In bash how would you write a loop that echoes all 10 numbers from 0 to 9?

Share your results in the Etherpad, along with information about the tool and model you used.

  • How many different responses were provided?
  • How many of the responses were correct?
  • Were the correct responses all useful for novices?

For comparison, the solution provided in the Software Carpentry Unix Shell lesson is:

BASH

$ for loop_variable in 0 1 2 3 4 5 6 7 8 9
> do
>     echo $loop_variable
> done

Some responses obtained might be:

BASH

$ for i in {0..9}; do
>    echo "$i"
> done

The two examples below are quite similar to one another, but differ in whether quotation marks are placed around the variable.

BASH

$ for ((i=0; i<10; i++)); do
>    echo "$i"
> done

BASH

$ for ((i=0; i<10; i++)); do
>  echo $i
> done

The example below will only work if the learner has initiated the bash program (or zsh or similar) in their terminal.

BASH

$ i=0
> while [ $i -lt 10 ]; do
>  echo $i
>  ((i++))
> done

BASH

$ for i in $(seq 0 9); do
>  echo $i
> done

The example below assumes the learner is writing a shell script, rather than working interactively within the terminal.

BASH

#!/bin/bash

for i in {0..9}; do
	echo "$i"
done

We’ve demonstrated that chatbots are able to generate correct solutions for many Carpentries-style exercises, but that the responses generated are not consistent. Not only are they not consistent, but each example above introduces new pieces of syntax that haven’t been covered in the lesson yet. We will discuss more the challenges this can cause with cognitive load later in this training.

Discussion

What Does This Change?

How does the ability of genAI tools to generate source code influence the relative importance of the following different skills to a novice learning to program?
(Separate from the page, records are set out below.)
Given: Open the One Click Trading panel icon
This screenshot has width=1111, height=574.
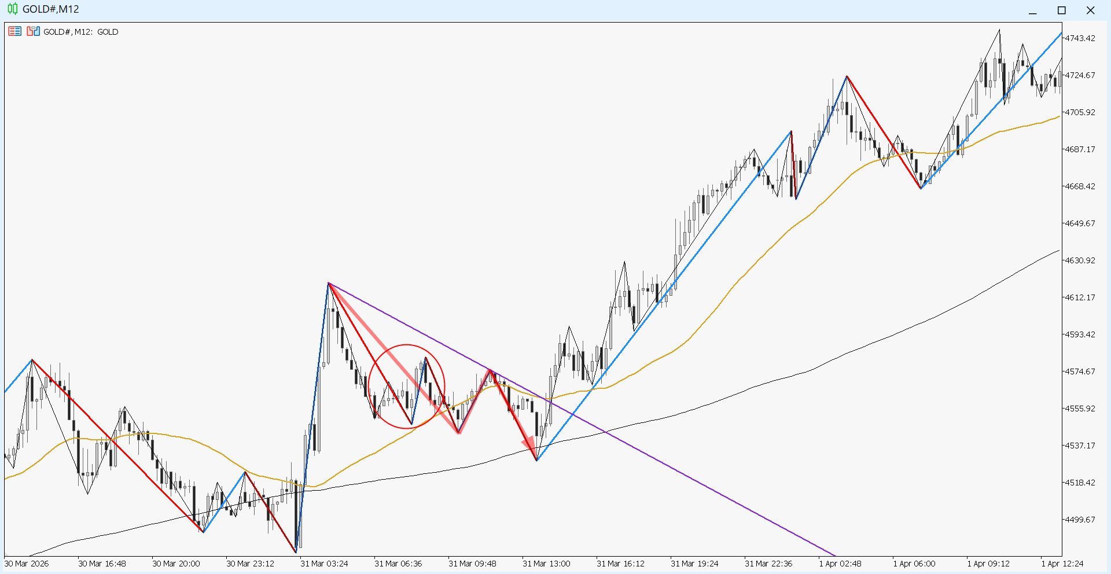Looking at the screenshot, I should coord(15,31).
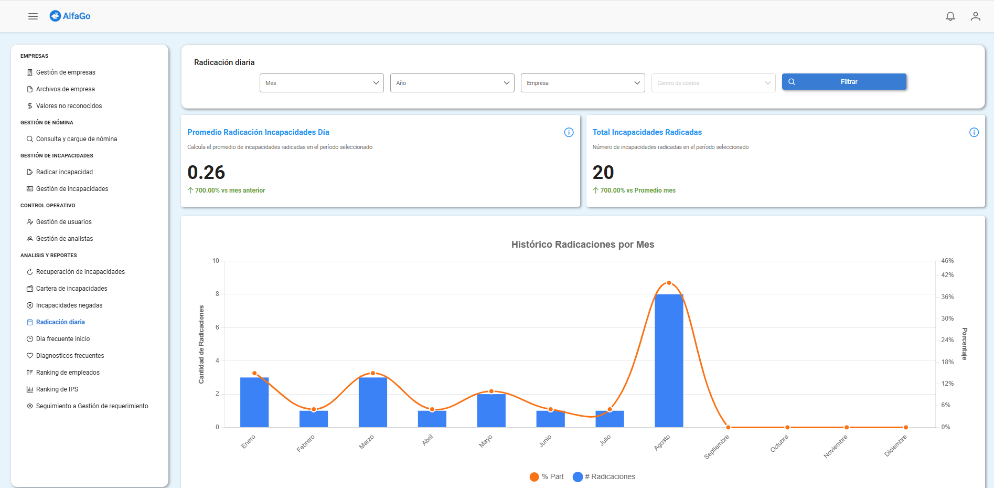Open the Año dropdown

452,83
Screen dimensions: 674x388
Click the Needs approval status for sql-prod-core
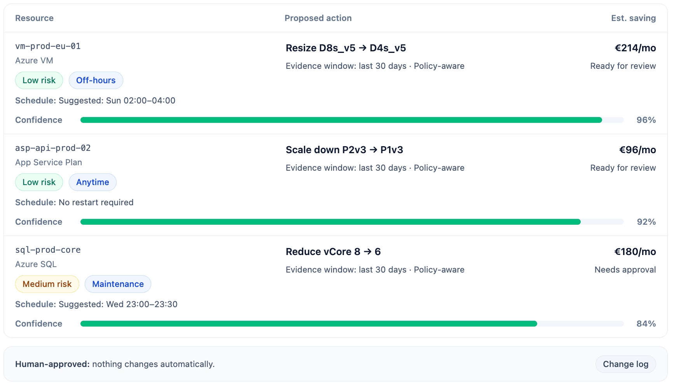click(x=625, y=269)
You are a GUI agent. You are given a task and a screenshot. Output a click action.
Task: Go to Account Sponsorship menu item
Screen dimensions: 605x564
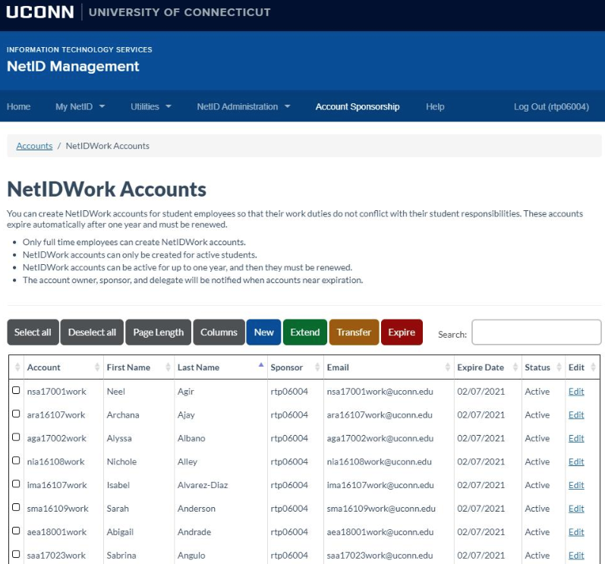(357, 107)
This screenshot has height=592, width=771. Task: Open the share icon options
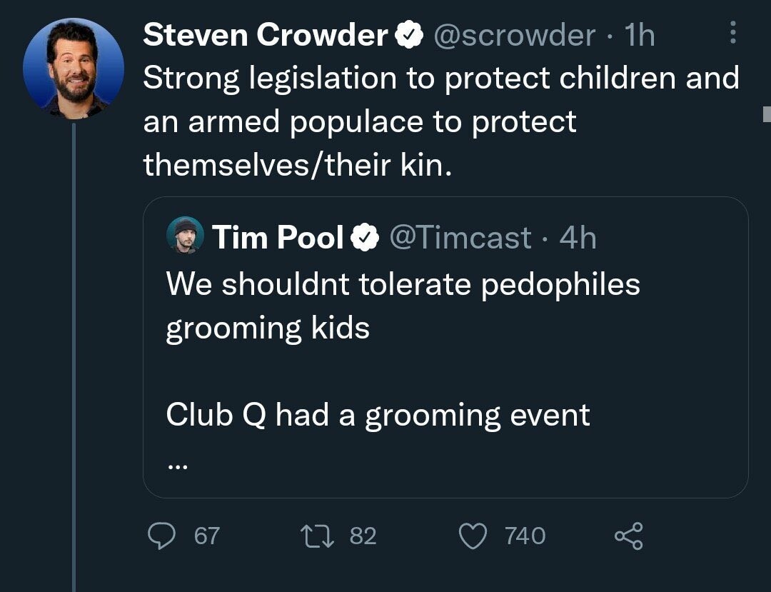(x=628, y=536)
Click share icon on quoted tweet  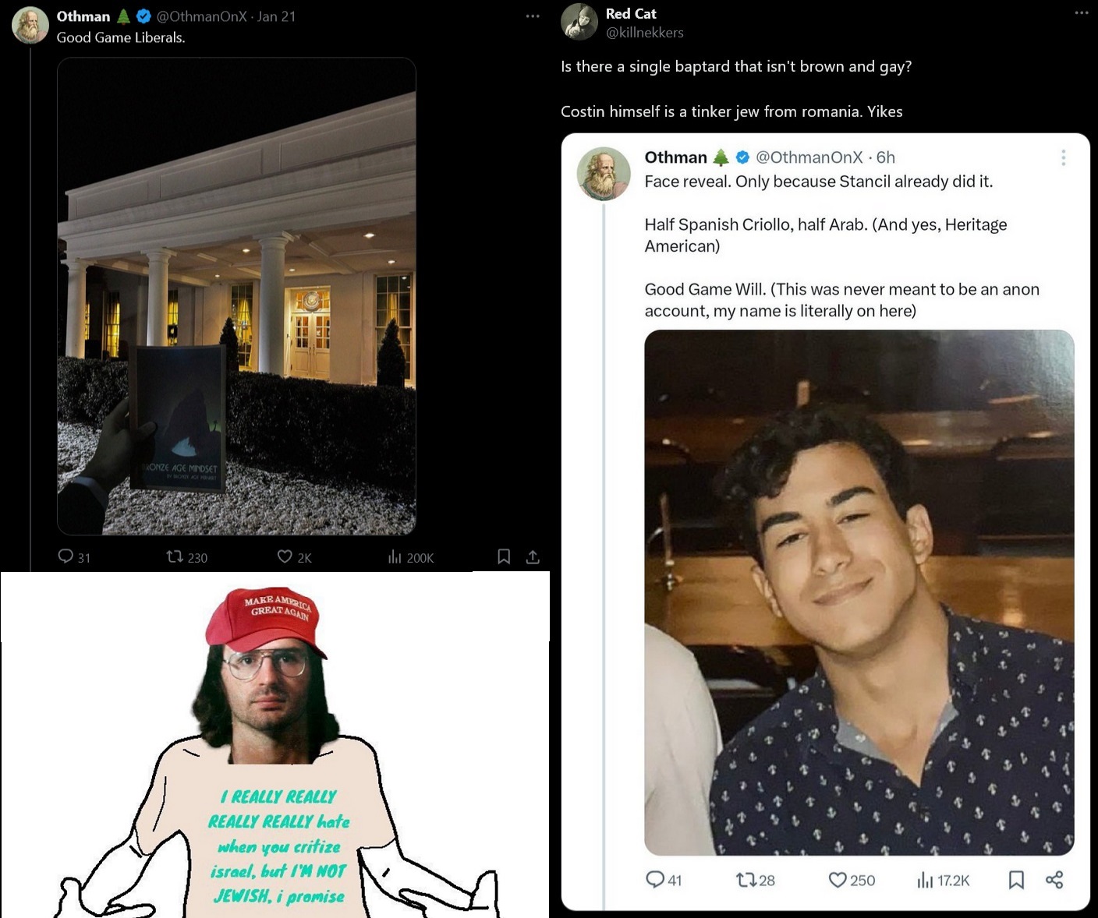pos(1054,880)
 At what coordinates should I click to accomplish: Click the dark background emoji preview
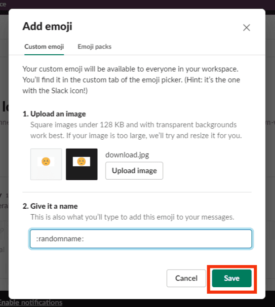point(81,164)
  • Writing a syntactically valid for loop.
  • Tracing the order of execution.
  • Choosing descriptive names for variables.
  • Debugging, e.g., interpreting error messages.

Referring back to your answers, what is one approach you could take as an Instructor during a workshop to (de)emphasise the importance of one or more of the skills listed above?

Discussion

How Much Expertise Do You Need?

Prompt your chatbot with a coding task. You can choose an exercise from a lesson (Carpentries or otherwise), or come up with your own task. Consider the output produced: How much knowledge of programming concepts do you think you would need to have to be able to understand or validate what the output is doing?

On this chart (FIXME: add link to tldraw chart), mark your result based on your judgement of how complex your coding task was and how much expertise would be needed to understand the response.

Key Points
  • Novices using chatbots in a workshop are less likely to benefit from guided practice.
  • Current chatbot tools can produce functioning solutions to many exercises in Carpentries lessons.